Last week, Google announced a new dermatology app that will use Computer Vision to automatically classify skin conditions from images and provide “dermatologist-reviewed information and answers to commonly asked questions, along with similar matching images from the web” for the matching skin condition. 

Why it’s important: Google first published their model in Nature in 2020. Moving to embed that technology into a public-facing app highlights the continued impact of computer vision in the healthcare industry.

Concerns around bias: Google’s announcement prompted concerns that the model would be less accurate for darker-skinned people. According to the Nature paper Google published, Fitzpatrick Type V and VI skin, which broadly correlates to brown and dark brown skin, accounted for under 3.5% of the train set. That class imbalance could cause the model to underperform on darker-skinned people -- raising concerns about disparate impact bias. 

Things we noticed in Google’s validation set numbers

As others have noted, just 2.7% of the validation set examples from the Nature publication used Type V or VI skin, so it’s difficult to assess how well the model generalizes to dark skin.

We also noticed that the topline accuracy numbers Google reported for ethnicity-level accuracy might obscure racial disparities in the validation set. In slides shared with Motherboard (Vice’s tech publication), Google reported that its model had an 87.9 percent accuracy rate for Black patients -- the highest of any ethnicity group. The Nature publication also reported a relatively high accuracy rate for Black patients (though we couldn’t find the 87.9 percent figure) that were on par with accuracy rates for White patients.

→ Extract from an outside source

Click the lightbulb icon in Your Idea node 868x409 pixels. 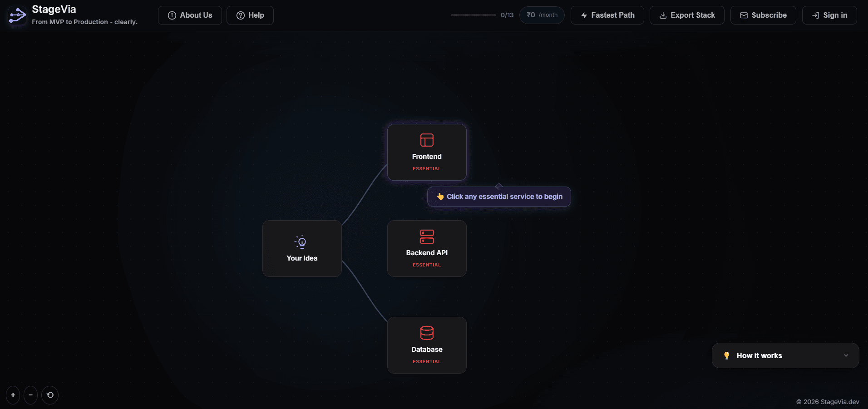pos(301,242)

Just looking at the accuracy rate, however, can obscure potential racial disparities. In the supplementary figures, Google’s Nature publication reported its average sensitivity, which they calculate by averaging sensitivity across the 26 conditions the model considers. This has the advantage of weighting each condition’s performance equally, so common conditions don't skew the accuracy rates as much.

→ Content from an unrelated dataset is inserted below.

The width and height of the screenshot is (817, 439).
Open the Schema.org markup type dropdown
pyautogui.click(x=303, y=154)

Looking at average sensitivity, Google’s model performed worst on Black patients. The difference between accuracy and sensitivity rates for Black patients could suggest that the Black patients in their validation set were more likely to have a common condition (eg. Acne) that the model can perform very well on, but when it comes time to detect a more serious but less common condition like skin cancer, the model underperforms for Black patients. 

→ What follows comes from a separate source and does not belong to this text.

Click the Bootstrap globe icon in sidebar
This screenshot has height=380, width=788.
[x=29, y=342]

Non skin-cancer conditions could be overrepresented in the Black sample because the prevalence of skin cancer in non-White people is lower than the prevalence for White people (however, skin cancer diagnoses in non-White people often come at a more advanced stage -- increasing the lethality rate). Imagine we randomly sample a group of Black patients with some type of skin condition (not exclusively skin cancer) and an equally sized group of White patients with some type of skin condition: if the prevalence of skin cancer is higher in the White population than the Black population, a random sampling process will result in the White sample having more patients with skin cancer and the Black sample having more patients with some non-cancerous skin condition. The code below demonstrates this phenomenon. 

Whatever the underlying cause for the disparities, low sensitivity rates for Black patients could exacerbate existing racial inequalities in healthcare. 

A Brief History of Bias in Computer Vision Models

As computer vision research has exploded, there’s been an increased interest in auditing these models for potential racial and gender bias.  In 2018, Gebru and Buolamwini found three major commercial facial recognition systems performed significantly worse on darker-skinned people and women than lighter-skinned people and men. That landmark study inspired further research into auditing other computer vision models that might exhibit these pernicious biases.

Studies have also examined CV models in a healthcare context: last year, a study looked at chest X-ray diagnosis computer vision models and found that they exhibited TPR (true positive rate) disparities with respect to gender, race, and age. TPR disparities with respect to race were especially prominent with the models performing best on White patients and worst on Hispanic patients. 

Difficulties in auditing dermatology CV models

After Google’s announcement, our team looked into conducting an audit of a dermatology computer vision model using an external test set to look for possible racial or gender bias. However, as we explored the feasibility of such a study, it became clear that there were no open source dermatology datasets that included metadata on each patient’s race or skin type. External audits are important methods of ensuring that models in production are equitable and inclusive: balanced datasets that include patient skin type and race metadata are critical to enabling these audits, and we at Arthur hope that the healthcare and tech industries work together to create these datasets and conduct these audits.